__What is being asked__: Please give every line below again exactly, but not its pictures.

---------- Supplied data

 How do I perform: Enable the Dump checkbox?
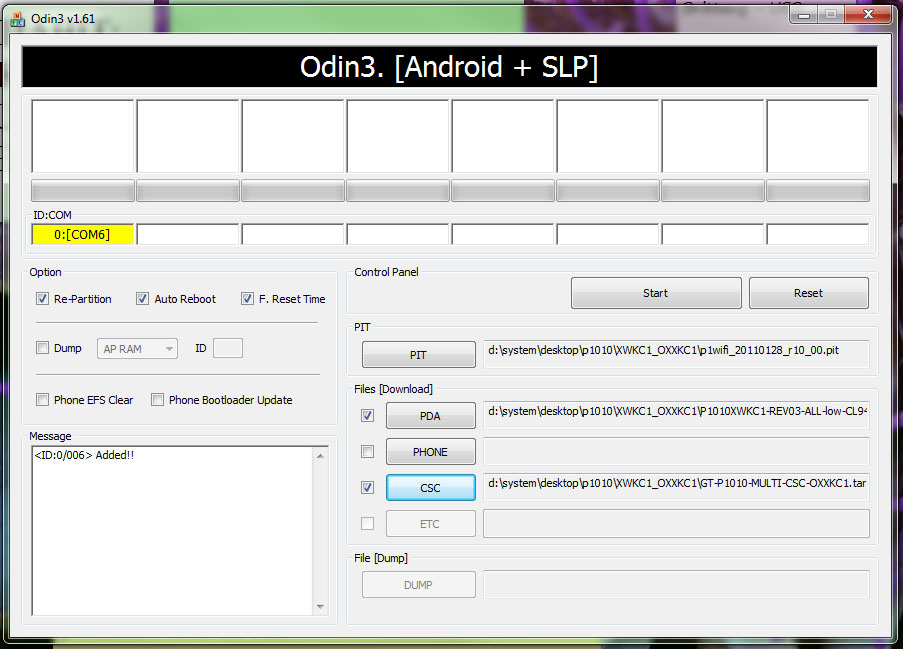click(x=43, y=348)
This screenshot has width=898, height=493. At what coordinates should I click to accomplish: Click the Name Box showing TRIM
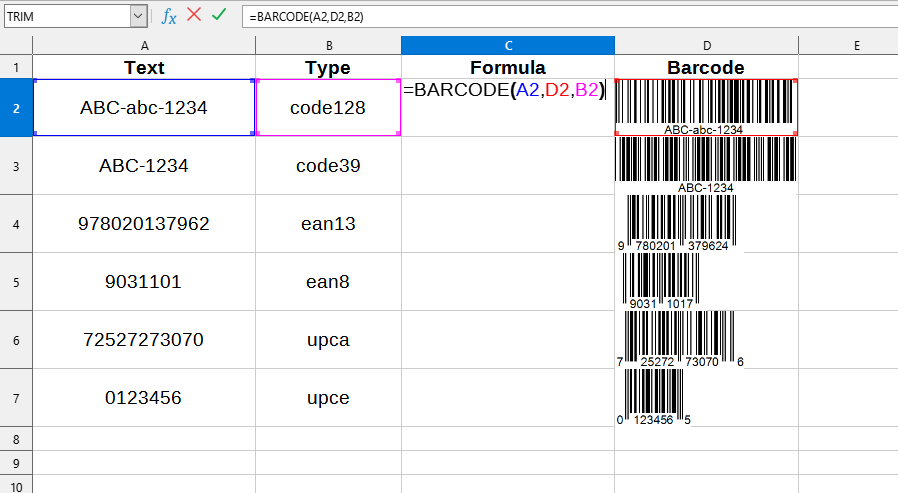tap(65, 16)
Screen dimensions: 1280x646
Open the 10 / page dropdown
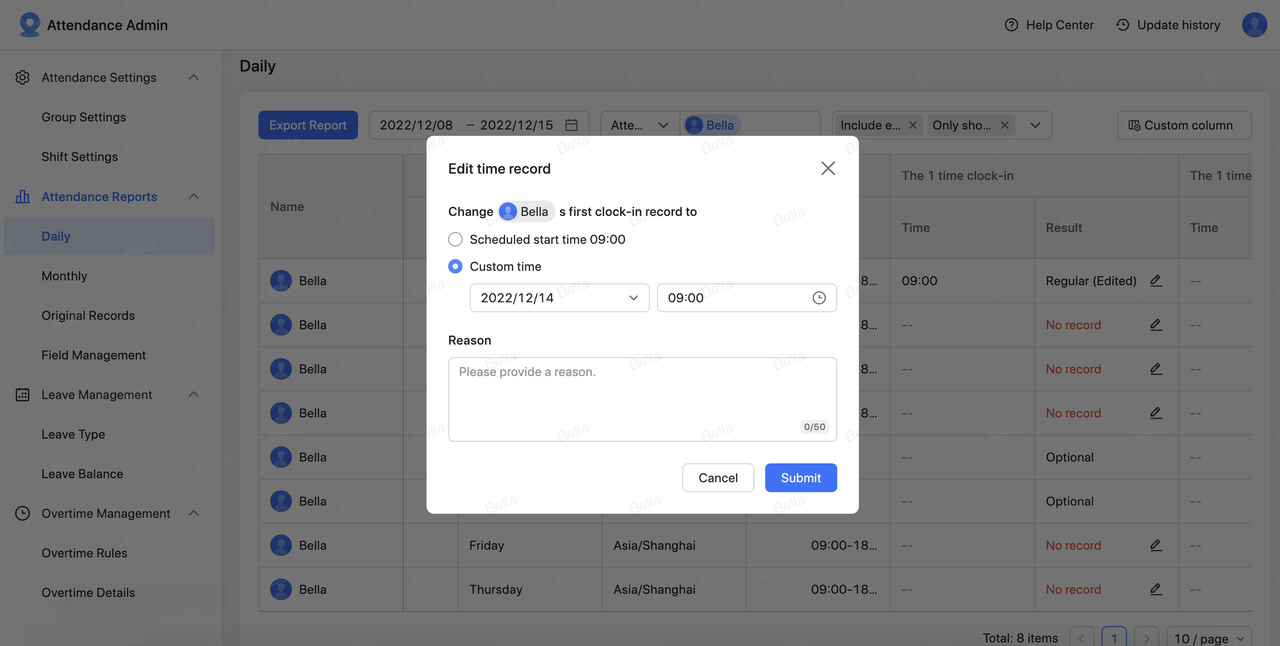point(1212,638)
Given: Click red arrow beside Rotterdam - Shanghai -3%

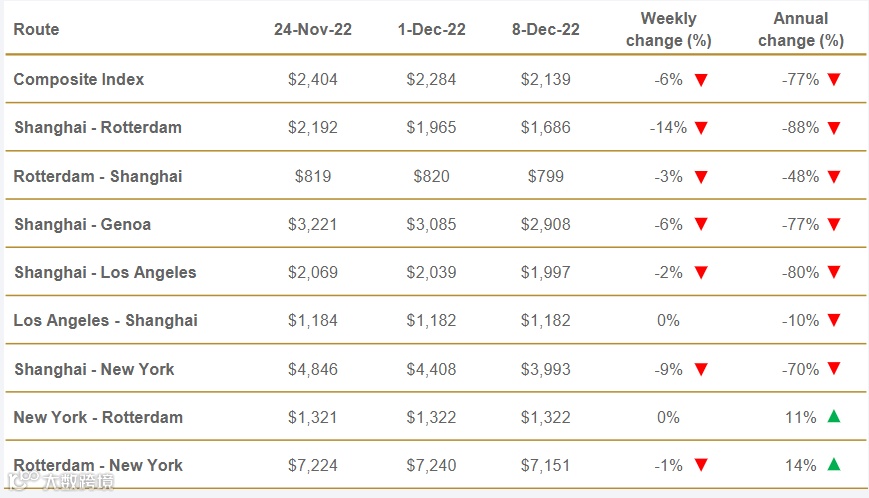Looking at the screenshot, I should click(x=701, y=177).
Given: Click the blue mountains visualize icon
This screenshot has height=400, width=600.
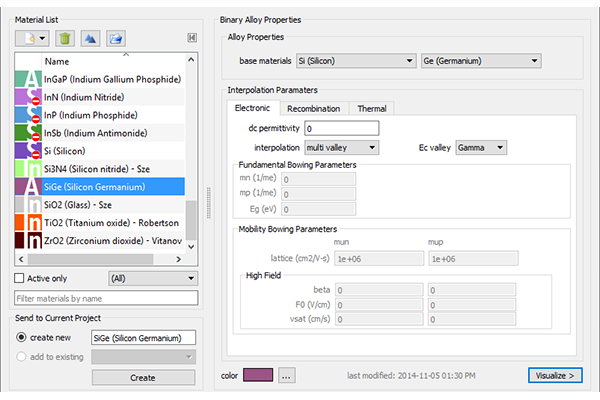Looking at the screenshot, I should click(90, 38).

--------------------

__Exercise response__:
 How do I perform: Enable the Dump checkbox?
click(x=43, y=348)
This screenshot has width=898, height=493. At what coordinates should I click to accomplish: Click the Name Box showing TRIM
tap(65, 16)
Screen dimensions: 1280x646
Open the 10 / page dropdown
point(1212,638)
Given: Click red arrow beside Rotterdam - Shanghai -3%

Looking at the screenshot, I should click(x=701, y=177).
Given: Click the blue mountains visualize icon
This screenshot has height=400, width=600.
Looking at the screenshot, I should click(90, 38).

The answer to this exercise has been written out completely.